Mauricio Izaguirre v. State
01-16-00486-CR
| Tex. App. | Jul 19, 2016Background
- Appellant Mauricio Izaguirre pleaded guilty (no agreed punishment) to murder; judge sentenced him to 35 years on April 4, 2016. Trial court certified right to appeal as to punishment.
- Appellant filed a pro se notice of appeal; appellate docket initially showed retained trial counsel Mark Christopher Thering as "to be determined."
- Reporter noted a record existed but no request/payment had been received to prepare the reporter's record.
- Appellant filed pro se motions (extension and appointment of appellate counsel). Trial docket showed retained counsel had not filed a withdrawal order in the trial court.
- Because no trial-court order permitted withdrawal, the court held retained counsel remains appellant’s counsel and dismissed appellant’s pro se motions as moot; but counsel did not sign the notice of appeal, indicating counsel may not intend to handle the appeal.
- The Court sua sponte abated the appeal and remanded for a hearing to determine whether appellant wishes to pursue the appeal, indigence, counsel’s status, possible substitution or deadlines for record requests, and to enter written findings and orders.

^^^^^^^^^^^^^^^^

Problems to solve
(a) Using the Izaguirre v. State summary, answer each question:
(i) What sentence did the judge impose, and on what date?
(ii) Who is named as appellant's retained trial counsel?
(iii) What did the court do with appellant's pro se motions?
(b) State whether each statement agrees with the Izaguirre v. State summary, answering yes or no and quoting the words that decide it:
(i) Appellant pleaded guilty to murder under an agreed punishment.
(ii) The reporter had received a request and payment to prepare the reporter's record.
(iii) The trial court certified the right to appeal as to punishment.
(c) Write the next part of the Izaguirre v. State summary, beginning after its final item.
The entries that follow are drawn from a separate source.

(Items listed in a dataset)
^^^^^^^^^^^^^^^^

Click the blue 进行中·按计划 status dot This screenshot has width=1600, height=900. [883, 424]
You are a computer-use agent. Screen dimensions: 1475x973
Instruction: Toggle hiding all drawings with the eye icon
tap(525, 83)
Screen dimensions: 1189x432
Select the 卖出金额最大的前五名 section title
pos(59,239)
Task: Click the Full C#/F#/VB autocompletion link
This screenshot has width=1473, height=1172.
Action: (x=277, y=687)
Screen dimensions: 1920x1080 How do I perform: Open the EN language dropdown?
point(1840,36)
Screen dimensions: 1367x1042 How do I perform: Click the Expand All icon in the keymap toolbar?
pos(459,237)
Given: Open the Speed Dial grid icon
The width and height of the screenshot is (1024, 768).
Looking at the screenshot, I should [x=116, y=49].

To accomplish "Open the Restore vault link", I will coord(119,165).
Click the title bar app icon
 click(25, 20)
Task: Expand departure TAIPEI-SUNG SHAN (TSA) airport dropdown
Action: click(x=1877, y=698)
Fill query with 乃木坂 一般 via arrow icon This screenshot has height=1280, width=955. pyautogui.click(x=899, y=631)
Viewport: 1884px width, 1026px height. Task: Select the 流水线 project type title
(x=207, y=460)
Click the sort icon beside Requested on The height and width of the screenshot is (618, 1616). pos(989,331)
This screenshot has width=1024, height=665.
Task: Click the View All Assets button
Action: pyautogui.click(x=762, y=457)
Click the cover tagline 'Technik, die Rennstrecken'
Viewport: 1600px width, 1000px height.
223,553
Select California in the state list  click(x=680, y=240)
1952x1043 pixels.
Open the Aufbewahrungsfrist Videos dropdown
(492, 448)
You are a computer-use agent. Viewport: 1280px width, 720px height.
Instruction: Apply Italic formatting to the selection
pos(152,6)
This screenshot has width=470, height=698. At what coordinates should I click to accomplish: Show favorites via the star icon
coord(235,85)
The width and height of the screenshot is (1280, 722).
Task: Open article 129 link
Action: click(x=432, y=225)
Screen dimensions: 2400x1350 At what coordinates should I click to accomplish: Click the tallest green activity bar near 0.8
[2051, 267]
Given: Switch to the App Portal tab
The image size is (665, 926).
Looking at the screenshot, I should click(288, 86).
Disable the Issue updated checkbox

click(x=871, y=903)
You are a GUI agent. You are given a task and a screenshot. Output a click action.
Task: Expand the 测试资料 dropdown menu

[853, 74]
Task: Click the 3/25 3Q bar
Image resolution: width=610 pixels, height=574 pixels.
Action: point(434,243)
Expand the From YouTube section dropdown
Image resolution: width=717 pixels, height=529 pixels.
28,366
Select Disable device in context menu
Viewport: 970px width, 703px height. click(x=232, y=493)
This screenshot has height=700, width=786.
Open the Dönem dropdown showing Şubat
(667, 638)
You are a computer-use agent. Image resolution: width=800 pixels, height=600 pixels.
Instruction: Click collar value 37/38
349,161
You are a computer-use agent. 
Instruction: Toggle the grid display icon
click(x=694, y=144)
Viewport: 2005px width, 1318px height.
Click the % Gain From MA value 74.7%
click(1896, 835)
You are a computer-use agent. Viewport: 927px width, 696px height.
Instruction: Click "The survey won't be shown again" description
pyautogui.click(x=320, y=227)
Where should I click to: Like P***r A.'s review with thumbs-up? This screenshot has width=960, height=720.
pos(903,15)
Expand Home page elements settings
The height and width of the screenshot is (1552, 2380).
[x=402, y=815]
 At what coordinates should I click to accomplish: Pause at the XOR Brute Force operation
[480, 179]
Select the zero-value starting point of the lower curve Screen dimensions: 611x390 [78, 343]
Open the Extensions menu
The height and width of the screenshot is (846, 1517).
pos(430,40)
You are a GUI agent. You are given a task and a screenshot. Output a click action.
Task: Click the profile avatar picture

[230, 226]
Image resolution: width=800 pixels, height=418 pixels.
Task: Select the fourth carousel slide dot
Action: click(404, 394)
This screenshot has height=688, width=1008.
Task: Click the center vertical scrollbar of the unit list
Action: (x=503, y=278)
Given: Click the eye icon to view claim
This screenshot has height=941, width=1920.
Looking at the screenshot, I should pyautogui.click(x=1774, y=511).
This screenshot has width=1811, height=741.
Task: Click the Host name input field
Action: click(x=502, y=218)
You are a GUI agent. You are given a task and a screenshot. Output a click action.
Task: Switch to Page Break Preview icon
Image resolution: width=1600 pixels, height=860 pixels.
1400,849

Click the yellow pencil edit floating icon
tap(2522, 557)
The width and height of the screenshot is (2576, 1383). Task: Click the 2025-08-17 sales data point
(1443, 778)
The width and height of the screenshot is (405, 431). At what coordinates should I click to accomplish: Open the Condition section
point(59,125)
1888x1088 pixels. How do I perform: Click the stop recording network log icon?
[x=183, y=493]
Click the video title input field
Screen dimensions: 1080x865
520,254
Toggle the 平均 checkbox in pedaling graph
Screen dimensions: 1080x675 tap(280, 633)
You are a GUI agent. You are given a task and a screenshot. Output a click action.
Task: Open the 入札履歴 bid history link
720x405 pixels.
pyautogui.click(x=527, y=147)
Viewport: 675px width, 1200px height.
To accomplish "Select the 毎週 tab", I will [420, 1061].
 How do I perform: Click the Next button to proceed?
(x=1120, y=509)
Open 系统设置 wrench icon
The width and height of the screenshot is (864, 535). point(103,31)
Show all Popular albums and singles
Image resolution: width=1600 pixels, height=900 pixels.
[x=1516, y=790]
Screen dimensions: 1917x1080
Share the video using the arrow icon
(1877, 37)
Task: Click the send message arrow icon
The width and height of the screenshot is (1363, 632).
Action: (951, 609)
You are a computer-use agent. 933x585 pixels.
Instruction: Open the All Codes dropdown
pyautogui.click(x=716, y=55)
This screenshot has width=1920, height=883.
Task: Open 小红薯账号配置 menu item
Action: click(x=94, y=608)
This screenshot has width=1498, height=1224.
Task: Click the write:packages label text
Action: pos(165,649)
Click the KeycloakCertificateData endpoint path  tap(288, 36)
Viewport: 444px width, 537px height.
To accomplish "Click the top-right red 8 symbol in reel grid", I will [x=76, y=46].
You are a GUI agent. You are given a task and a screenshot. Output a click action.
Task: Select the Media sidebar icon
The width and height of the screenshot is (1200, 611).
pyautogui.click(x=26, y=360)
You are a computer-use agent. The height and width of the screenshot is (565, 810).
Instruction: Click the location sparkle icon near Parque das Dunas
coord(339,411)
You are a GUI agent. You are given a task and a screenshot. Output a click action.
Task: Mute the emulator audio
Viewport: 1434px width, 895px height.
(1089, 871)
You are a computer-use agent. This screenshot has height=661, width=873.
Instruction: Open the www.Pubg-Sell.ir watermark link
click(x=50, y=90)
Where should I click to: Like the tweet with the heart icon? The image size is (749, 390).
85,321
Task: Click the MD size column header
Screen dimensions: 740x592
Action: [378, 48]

^^^^^^^^^^^^^^^^

Results in order
(a)
(i) 35 years, on April 4, 2016.
(ii) Mark Christopher Thering.
(iii) It dismissed them as moot.

(b)
(i) No: "pleaded guilty (no agreed punishment) to murder"
(ii) No: "no request/payment had been received to prepare the reporter's record"
(iii) Yes: "Trial court certified right to appeal as to punishment."

(c)
Issues
| Issue | Izaguirre's Argument | State's Argument | Held |
|---|---|---|---|
| Whether appellant may proceed pro se while retained trial counsel remains of record | Appellant sought appointment of appellate counsel or permission to proceed pro se | Trial counsel remains counsel until the trial court permits withdrawal | Pro se motions dismissed as moot; hybrid representation not allowed while retained counsel remains of record |
| Whether retained trial counsel is relieved without a trial-court withdrawal order | Implied that counsel need not sign notice to withdraw from appeal | Withdrawal requires a trial-court order after good-cause finding | Trial counsel remains counsel until the trial court grants withdrawal on the record |
| Whether the appeal should be abated for a hearing to resolve counsel status and appellate prosecution | Appellant requested extension and appellate counsel appointment | Court must resolve representation and record-request deadlines before appeal proceeds | Appeal abated; trial court ordered to hold an immediate hearing and make written findings/orders |
| What procedures/deadlines should follow if counsel remains or if counsel is removed | Appellant sought appointment of counsel or to proceed pro se | If counsel remains, court must set deadline for counsel to request clerk/reporter records; if removed, appoint new counsel if indigent | Trial court directed to determine indigence, good cause for withdrawal, set deadlines (≤30 days) or appoint substitute counsel, and file supplemental records |
Key Cases Cited
- Whitehead v. State, 130 S.W.3d 866 (Tex. Crim. App. 2004) (attorney remains counsel until court permits withdrawal)
- Jones v. State, 98 S.W.3d 700 (Tex. Crim. App. 2003) (withdrawal requires trial-court order and finding of good cause)
- Robinson v. State, 240 S.W.3d 919 (Tex. Crim. App. 2007) (no hybrid representation; pro se motions dismissed when counsel remains)
- Goffney v. State, 843 S.W.2d 582 (Tex. Crim. App. 1992) (procedures governing counsel substitution and appellate representation)
- Hawkins v. State, 613 S.W.2d 720 (Tex. Crim. App. 1981) (court duties when resolving counsel status and defendant’s waiver of counsel)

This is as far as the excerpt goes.